Colonoscopies, Endoscopies Carry Greater Infection Risk Than Thought

Getting a colonoscopy or an endoscopy may be riskier than you thought.

Colon Cancer

HealthDay News

WEDNESDAY, June 6, 2018 (HealthDay News) -- Getting a colonoscopy or an endoscopy may be riskier than you thought.

READ: Colon Cancer Screening Options That Aren't a Colonscopy

Researchers report that the rate of infections following these procedures at outpatient ambulatory surgery centers could be 100 times higher than previously believed, a new study finds.

Bacterial infections such as E. coli and Klebsiella can strike 1 in 1,000 patients after a screening colonoscopy, nearly 2 in 1,000 after a non-screening colonoscopy, and more than 3 in 1,000 after an endoscopy, the study authors said.

Previously, it had been believed that the rate of infection after endoscopy was 1 in 1 million, the researchers noted.

"Though patients are routinely told that common endoscopic procedures are safe, we found that post-endoscopic infections are more common than we thought, and that they vary widely from one … facility to another," said lead researcher Susan Hutfless, an assistant professor of medicine at Johns Hopkins University in Baltimore.

More than 15 million colonoscopies and 7 million upper-GI endoscopies are performed with an endoscope each year in the United States. An endoscope is a reusable optical instrument that let's an endoscopist view a patient's gastrointestinal tract. The scopes can be used to check for diseases such as colon cancer, or to perform a number of procedures, such as polyp removal, without the need for invasive surgery, the study authors said.

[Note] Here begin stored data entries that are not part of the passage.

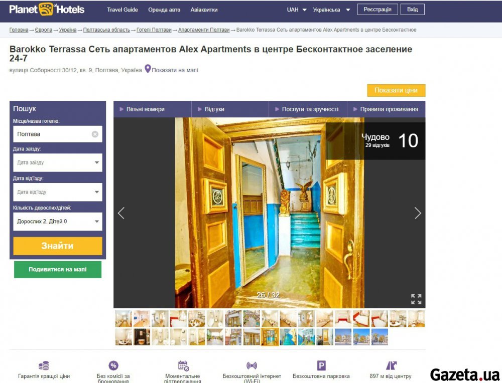This screenshot has height=383, width=502.
Task: Open the Українська language dropdown
Action: click(331, 10)
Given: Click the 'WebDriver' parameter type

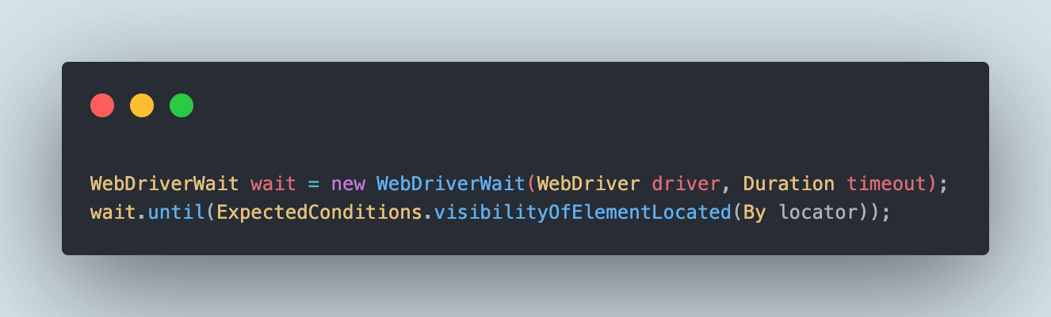Looking at the screenshot, I should coord(588,184).
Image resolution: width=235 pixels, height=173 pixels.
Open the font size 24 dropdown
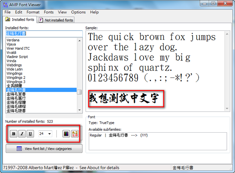point(50,134)
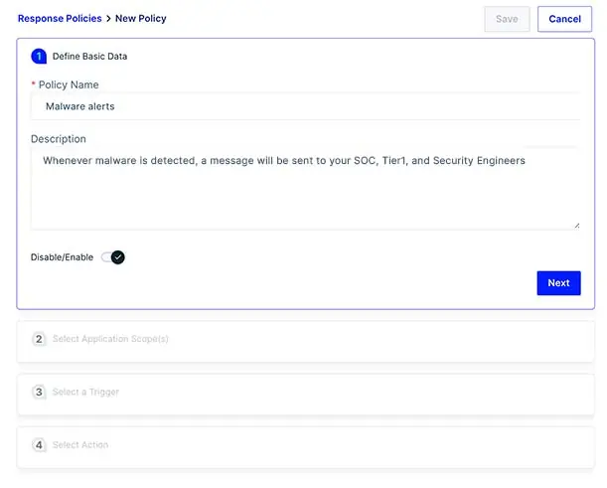Viewport: 607px width, 488px height.
Task: Click the checkmark knob on the toggle
Action: (x=117, y=257)
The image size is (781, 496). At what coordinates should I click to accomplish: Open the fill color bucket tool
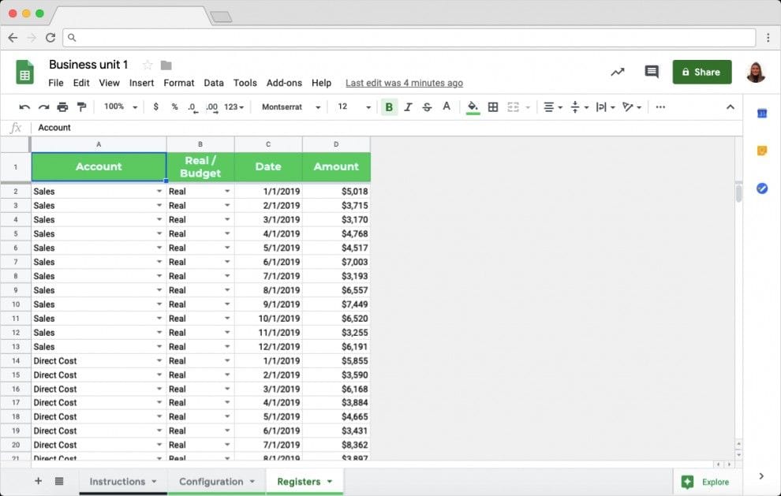(x=473, y=107)
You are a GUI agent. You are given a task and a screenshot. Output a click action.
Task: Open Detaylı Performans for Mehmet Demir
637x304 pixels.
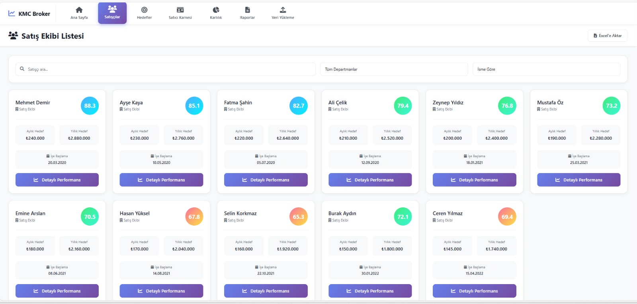(57, 180)
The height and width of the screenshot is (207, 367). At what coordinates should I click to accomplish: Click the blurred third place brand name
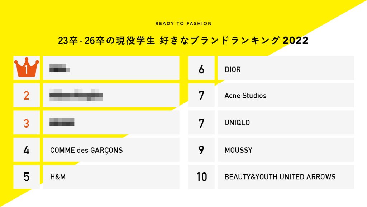(62, 122)
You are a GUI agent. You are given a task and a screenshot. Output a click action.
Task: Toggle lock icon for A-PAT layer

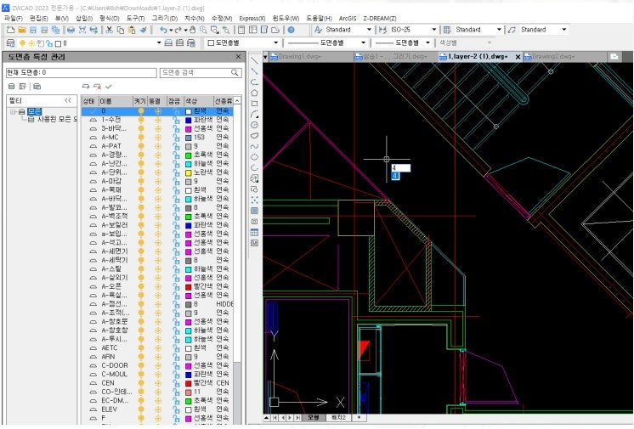tap(175, 145)
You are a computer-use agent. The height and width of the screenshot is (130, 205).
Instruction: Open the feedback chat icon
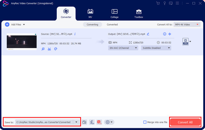[x=171, y=3]
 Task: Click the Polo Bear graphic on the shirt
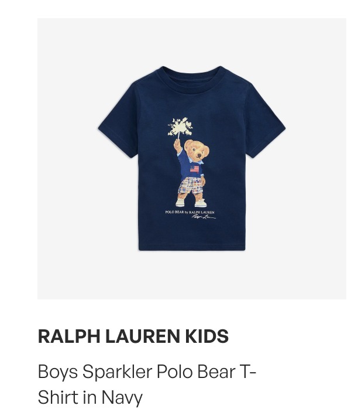pos(191,162)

Using an insurance claim database, Hutfless and her colleagues gathered data from six states -- California, Florida, Georgia, Nebraska, New York and Vermont. They tracked emergency room visits for infections and hospital admissions for seven and 30 days after a colonoscopy or endoscopy at an outpatient specialty center.

Hutfless' team also found that people who had been hospitalized before one of the procedures had even a greater risk of infection.

In fact, nearly 45 in 1,000 patients hospitalized within 30 days before a screening colonoscopy went to the hospital within a month suffering from an infection. For those hospitalized before an endoscopy, the rate of infections was more than 59 per 1,000.

Although outpatient centers that perform these procedures were established more than 40 years ago, they have gained popularity over the last 20 years because they are more convenient and less expensive than hospitals.

In 2017, according to the Ambulatory Surgery Center Association, 64 percent of these clinics were owned by doctors and 28 percent were affiliated with hospitals or health care systems. Because these centers often don't maintain electronic medical records, they are not likely to be aware that patients are being infected during their procedures.

"If they don't know their patients are developing these serious infections, they're not motivated to improve their infection control," Hutfless said in a Hopkins news release.

While the majority of these outpatient centers follow strict infection-control guidelines, the researchers found that rates of infections at some centers were more than 100 times higher than expected.

Endoscopy and colonoscopy have revolutionized treatment and prevention of gastric diseases, but patients should be aware of the risk of infection associated with these procedures, the researchers concluded.

The report was published June 1 in the journal Gut.